Novos kwanzas só com primeiro Presidente angolano entram em circulação até junho

Novos kwanzas só com primeiro Presidente angolano entram em circulação até junho

O vice-governador do Banco Nacional de Angola disse hoje que a introdução da nova família de notas do kwanza vai decorrer progressivamente até ao final do primeiro semestre deste ano.

Rui Miguêns falava à imprensa à margem da sessão plenária da Assembleia Nacional que aprovou hoje, com 121 votos a favor, nenhum contra e 53 abstenções, a proposta de lei que autoriza o Banco Nacional de Angola a emitir e pôr em circulação uma nova família de notas do kwanza.




Nas novas notas, mantém-se a a figura do primeiro Presidente de Angola, António Agostinho Neto, retirando a do ex-Presidente angolano José Eduardo dos Santos, que surge nas notas ainda em circulação.

O responsável referiu que a substituição deverá ocorrer até final do primeiro semestre deste ano, devendo a impressão das notas começar depois da promulgação da lei.

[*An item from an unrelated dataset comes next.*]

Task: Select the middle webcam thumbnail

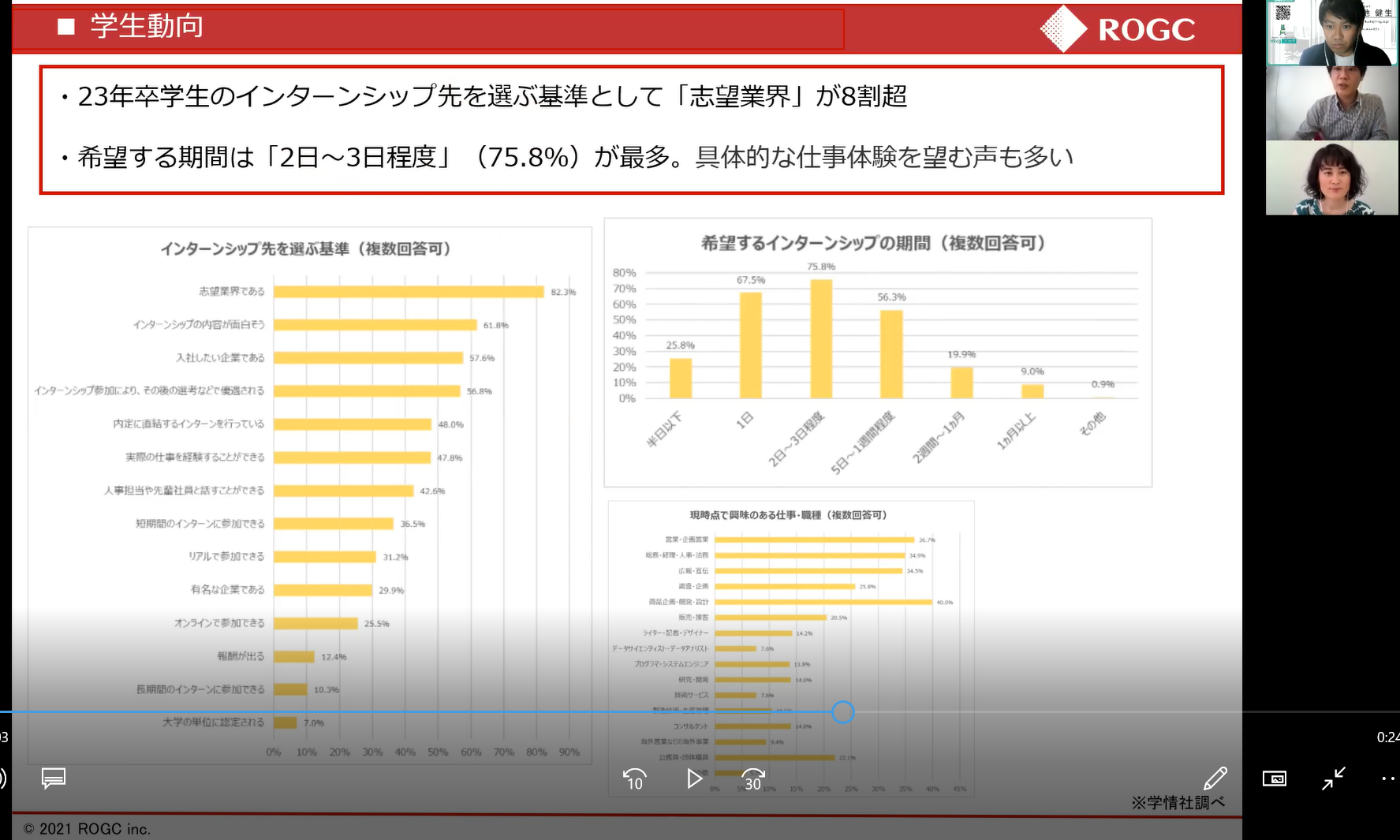Action: coord(1332,103)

“Há ainda algum trabalho para fazer. Iremos emitir por substituição daquelas que forem sendo recolhidas por estarem em mau estado, portanto, isto é um processo que vai ser paulatino e claro vamos fazê-lo com toda a calma e toda a tranquilidade”, disse.

O vice-presidente do banco central angolano transmitiu a todos os utilizadores da atual família que está ainda em circulação que esta “vai permanecer e vai sendo substituída e praticamente as pessoas não irão sentir a introdução da nova família”.

Questionado sobre quanto o BNA irá pagar pela emissão de novas notas, Rui Miguêns disse que os gastos serão feitos à medida que forem sendo emitidas e sendo preparadas as notas para introduzir no sistema.

“Todos os anos teremos necessidades específicas, acho que não tem nenhum interesse nós dizermos isto agora”, frisou.

Segundo o vice-governador do BNA, a emissão desta nova família de kwanzasn visou garantir novos elementos de segurança e de proteção.

Existe também “uma alteração no substrato das notas de menor valor facial” que garante a sua qualidade no manuseamento a que está sujeita.

“Essas foram as principais razões que nos fizeram solicitar ao titular do poder executivo que promovesse uma solicitação junto da Assembleia Nacional de alteração da família do kwanza”, disse.

Na sua declaração de voto, o deputado da União Nacional para a Independência Total de Angola (UNITA), Raul Danda, disse que o sentido de voto pela abstenção foi por achar que não há premência nem prioridade na emissão de novas notas, ao contrário do BNA.

“Numa altura em que o país rasteja, ao que se diz sem recursos para fazer coisa nenhuma, é mesmo oportuno, urgente e prioritário gastar milhões na emissão de novas notas? Milhões que podiam servir para alguma comida na mesa do cidadão, para algum medicamento para lhe assegurar alguma nesgazinha de saúde, uma água para mitigar a sede, um teto para protegê-lo das intempéries”, questionou.

Na sua declaração de voto, a deputada do Movimento Popular de Libertação de Angola (MPLA, no poder), Idalina Valente, disse o seu grupo parlamentar está consciente desta alteração da moeda, porque está tecnicamente comprovado que qualquer moeda, após sete anos de circulação, fica muito mais vulnerável quer à falsificação quer à contrafação das suas marcas de segurança, considerando que “uma situação desta natureza periga a tão almejada estabilidade macroeconómica”.

Benedito Daniel, do Partido de Renovação Social (PRS), disse que votou a favor da lei, por considerar que qualquer país deve dispor de cédulas monetárias seguras, que não possam ser contrafeitas, conferindo assim “alguma estabilidade” à economia do país.

Por sua vez, o deputado independente Leonel Gomes disse que se absteve por considerar que a emissão de novas notas do kwanza era a oportunidade para se homenagear figuras relevantes do país antes dos partidos políticos, “ou seja, renomados reis e rainhas” ou, como segunda opção, os líderes de movimentos de libertação de Angola, António Agostinho Neto, Holden Roberto e Jonas Savimbi.

Já o deputado Alexandre Sebastião André, da Convergência Ampla de Salvação de Angola — Coligação Eleitoral (CASA-CE), disse que foi por razões técnicas e de segurança que aquele grupo parlamentar votou a favor, tendo ainda em consideração as quantidades de kwanzas falsos descobertos recentemente em contentores.

O BNA vai emitir e colocar em circulação notas de 200, 500, 1.000, 2.000, 5.000 e 10.000 kwanzas.